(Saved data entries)
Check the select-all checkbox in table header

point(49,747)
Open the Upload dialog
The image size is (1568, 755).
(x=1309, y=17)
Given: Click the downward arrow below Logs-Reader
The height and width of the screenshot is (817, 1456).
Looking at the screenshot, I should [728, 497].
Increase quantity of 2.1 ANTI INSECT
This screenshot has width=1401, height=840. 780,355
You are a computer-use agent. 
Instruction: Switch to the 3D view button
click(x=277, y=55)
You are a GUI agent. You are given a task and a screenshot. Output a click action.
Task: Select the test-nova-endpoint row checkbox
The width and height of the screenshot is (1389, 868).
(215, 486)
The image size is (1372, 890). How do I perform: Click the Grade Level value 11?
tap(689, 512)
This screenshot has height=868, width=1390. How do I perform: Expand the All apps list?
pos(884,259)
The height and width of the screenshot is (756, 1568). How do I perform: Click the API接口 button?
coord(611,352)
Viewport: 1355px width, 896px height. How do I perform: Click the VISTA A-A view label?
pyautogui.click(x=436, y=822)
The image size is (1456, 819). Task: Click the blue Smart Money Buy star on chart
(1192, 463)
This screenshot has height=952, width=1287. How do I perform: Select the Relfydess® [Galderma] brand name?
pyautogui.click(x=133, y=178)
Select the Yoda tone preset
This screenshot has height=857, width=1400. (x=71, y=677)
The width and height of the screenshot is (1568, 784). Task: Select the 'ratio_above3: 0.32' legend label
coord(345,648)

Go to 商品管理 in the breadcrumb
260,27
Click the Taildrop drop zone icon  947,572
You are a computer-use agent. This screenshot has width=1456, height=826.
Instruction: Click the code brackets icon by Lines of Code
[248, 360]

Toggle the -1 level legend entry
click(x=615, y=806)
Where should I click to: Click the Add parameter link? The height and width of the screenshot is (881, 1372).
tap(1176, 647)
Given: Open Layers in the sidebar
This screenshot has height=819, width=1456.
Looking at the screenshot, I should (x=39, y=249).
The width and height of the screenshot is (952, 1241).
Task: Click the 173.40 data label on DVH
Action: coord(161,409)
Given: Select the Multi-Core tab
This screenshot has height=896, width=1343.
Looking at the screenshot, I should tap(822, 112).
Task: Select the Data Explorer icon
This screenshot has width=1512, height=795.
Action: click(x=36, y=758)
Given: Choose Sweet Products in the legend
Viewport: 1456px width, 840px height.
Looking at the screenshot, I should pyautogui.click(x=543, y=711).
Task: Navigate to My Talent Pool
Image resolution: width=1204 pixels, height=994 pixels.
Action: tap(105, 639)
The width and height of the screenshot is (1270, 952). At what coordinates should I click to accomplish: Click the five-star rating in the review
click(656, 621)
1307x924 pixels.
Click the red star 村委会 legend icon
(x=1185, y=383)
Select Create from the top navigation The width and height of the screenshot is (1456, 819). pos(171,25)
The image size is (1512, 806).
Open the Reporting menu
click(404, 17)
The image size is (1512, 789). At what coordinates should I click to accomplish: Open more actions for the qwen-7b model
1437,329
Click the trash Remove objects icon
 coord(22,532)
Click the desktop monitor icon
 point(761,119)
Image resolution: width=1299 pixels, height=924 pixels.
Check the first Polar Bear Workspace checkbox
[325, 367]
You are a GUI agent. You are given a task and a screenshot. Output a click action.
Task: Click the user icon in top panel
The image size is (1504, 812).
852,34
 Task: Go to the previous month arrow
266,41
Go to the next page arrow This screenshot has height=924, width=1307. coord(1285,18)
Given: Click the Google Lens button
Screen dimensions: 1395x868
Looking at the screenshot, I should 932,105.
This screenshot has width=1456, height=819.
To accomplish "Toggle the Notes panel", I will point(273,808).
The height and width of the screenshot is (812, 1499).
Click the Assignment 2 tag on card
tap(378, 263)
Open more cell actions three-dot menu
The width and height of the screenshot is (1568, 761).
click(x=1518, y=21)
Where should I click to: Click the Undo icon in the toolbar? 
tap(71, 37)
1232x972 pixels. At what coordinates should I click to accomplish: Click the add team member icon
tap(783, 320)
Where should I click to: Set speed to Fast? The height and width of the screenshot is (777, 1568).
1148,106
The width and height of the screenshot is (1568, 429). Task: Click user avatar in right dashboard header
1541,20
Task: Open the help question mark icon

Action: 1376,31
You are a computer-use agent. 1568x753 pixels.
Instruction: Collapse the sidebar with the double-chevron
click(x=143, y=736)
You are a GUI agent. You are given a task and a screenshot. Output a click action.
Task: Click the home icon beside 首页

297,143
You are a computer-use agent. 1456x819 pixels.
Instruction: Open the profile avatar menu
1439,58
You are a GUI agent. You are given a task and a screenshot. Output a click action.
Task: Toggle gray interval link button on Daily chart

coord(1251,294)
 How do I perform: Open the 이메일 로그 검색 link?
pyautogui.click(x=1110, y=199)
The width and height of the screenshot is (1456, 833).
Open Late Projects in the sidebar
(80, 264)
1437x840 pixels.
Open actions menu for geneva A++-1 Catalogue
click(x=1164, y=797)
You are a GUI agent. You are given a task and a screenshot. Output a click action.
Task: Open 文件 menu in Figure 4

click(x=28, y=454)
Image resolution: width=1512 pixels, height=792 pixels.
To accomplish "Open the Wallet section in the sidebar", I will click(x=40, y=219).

(What to do) Write out the records again so that each line matches the original exactly.

(Answer section)
Check the select-all checkbox in table header

point(49,747)
Open the Upload dialog
The image size is (1568, 755).
(x=1309, y=17)
Given: Click the downward arrow below Logs-Reader
The height and width of the screenshot is (817, 1456).
Looking at the screenshot, I should [728, 497].
Increase quantity of 2.1 ANTI INSECT
This screenshot has width=1401, height=840. 780,355
You are a computer-use agent. 
Instruction: Switch to the 3D view button
click(x=277, y=55)
You are a GUI agent. You are given a task and a screenshot. Output a click action.
Task: Select the test-nova-endpoint row checkbox
The width and height of the screenshot is (1389, 868).
(215, 486)
The image size is (1372, 890). How do I perform: Click the Grade Level value 11?
tap(689, 512)
This screenshot has height=868, width=1390. How do I perform: Expand the All apps list?
pos(884,259)
The height and width of the screenshot is (756, 1568). How do I perform: Click the API接口 button?
coord(611,352)
Viewport: 1355px width, 896px height. How do I perform: Click the VISTA A-A view label?
pyautogui.click(x=436, y=822)
The image size is (1456, 819). Task: Click the blue Smart Money Buy star on chart
(1192, 463)
This screenshot has height=952, width=1287. How do I perform: Select the Relfydess® [Galderma] brand name?
pyautogui.click(x=133, y=178)
Select the Yoda tone preset
This screenshot has height=857, width=1400. (x=71, y=677)
The width and height of the screenshot is (1568, 784). Task: Select the 'ratio_above3: 0.32' legend label
coord(345,648)

Go to 商品管理 in the breadcrumb
260,27
Click the Taildrop drop zone icon  947,572
You are a computer-use agent. This screenshot has width=1456, height=826.
Instruction: Click the code brackets icon by Lines of Code
[248, 360]

Toggle the -1 level legend entry
click(x=615, y=806)
Where should I click to: Click the Add parameter link? The height and width of the screenshot is (881, 1372).
tap(1176, 647)
Given: Open Layers in the sidebar
This screenshot has height=819, width=1456.
Looking at the screenshot, I should (x=39, y=249).
The width and height of the screenshot is (952, 1241).
Task: Click the 173.40 data label on DVH
Action: coord(161,409)
Given: Select the Multi-Core tab
This screenshot has height=896, width=1343.
Looking at the screenshot, I should tap(822, 112).
Task: Select the Data Explorer icon
This screenshot has width=1512, height=795.
Action: click(x=36, y=758)
Given: Choose Sweet Products in the legend
Viewport: 1456px width, 840px height.
Looking at the screenshot, I should pyautogui.click(x=543, y=711).
Task: Navigate to My Talent Pool
Image resolution: width=1204 pixels, height=994 pixels.
Action: tap(105, 639)
The width and height of the screenshot is (1270, 952). At what coordinates should I click to accomplish: Click the five-star rating in the review
click(656, 621)
1307x924 pixels.
Click the red star 村委会 legend icon
(x=1185, y=383)
Select Create from the top navigation The width and height of the screenshot is (1456, 819). pos(171,25)
The image size is (1512, 806).
Open the Reporting menu
click(404, 17)
The image size is (1512, 789). At what coordinates should I click to accomplish: Open more actions for the qwen-7b model
1437,329
Click the trash Remove objects icon
 coord(22,532)
Click the desktop monitor icon
 point(761,119)
Image resolution: width=1299 pixels, height=924 pixels.
Check the first Polar Bear Workspace checkbox
[325, 367]
You are a GUI agent. You are given a task and a screenshot. Output a click action.
Task: Click the user icon in top panel
The image size is (1504, 812).
852,34
 Task: Go to the previous month arrow
266,41
Go to the next page arrow This screenshot has height=924, width=1307. coord(1285,18)
Given: Click the Google Lens button
Screen dimensions: 1395x868
Looking at the screenshot, I should 932,105.
This screenshot has width=1456, height=819.
To accomplish "Toggle the Notes panel", I will point(273,808).
The height and width of the screenshot is (812, 1499).
Click the Assignment 2 tag on card
tap(378, 263)
Open more cell actions three-dot menu
The width and height of the screenshot is (1568, 761).
click(x=1518, y=21)
Where should I click to: Click the Undo icon in the toolbar? 
tap(71, 37)
1232x972 pixels. At what coordinates should I click to accomplish: Click the add team member icon
tap(783, 320)
Where should I click to: Set speed to Fast? The height and width of the screenshot is (777, 1568).
1148,106
The width and height of the screenshot is (1568, 429). Task: Click user avatar in right dashboard header
1541,20
Task: Open the help question mark icon

Action: 1376,31
You are a computer-use agent. 1568x753 pixels.
Instruction: Collapse the sidebar with the double-chevron
click(x=143, y=736)
You are a GUI agent. You are given a task and a screenshot. Output a click action.
Task: Click the home icon beside 首页

297,143
You are a computer-use agent. 1456x819 pixels.
Instruction: Open the profile avatar menu
1439,58
You are a GUI agent. You are given a task and a screenshot. Output a click action.
Task: Toggle gray interval link button on Daily chart

coord(1251,294)
 How do I perform: Open the 이메일 로그 검색 link?
pyautogui.click(x=1110, y=199)
The width and height of the screenshot is (1456, 833).
Open Late Projects in the sidebar
(80, 264)
1437x840 pixels.
Open actions menu for geneva A++-1 Catalogue
click(x=1164, y=797)
You are a GUI agent. You are given a task and a screenshot. Output a click action.
Task: Open 文件 menu in Figure 4

click(x=28, y=454)
Image resolution: width=1512 pixels, height=792 pixels.
To accomplish "Open the Wallet section in the sidebar", I will click(x=40, y=219).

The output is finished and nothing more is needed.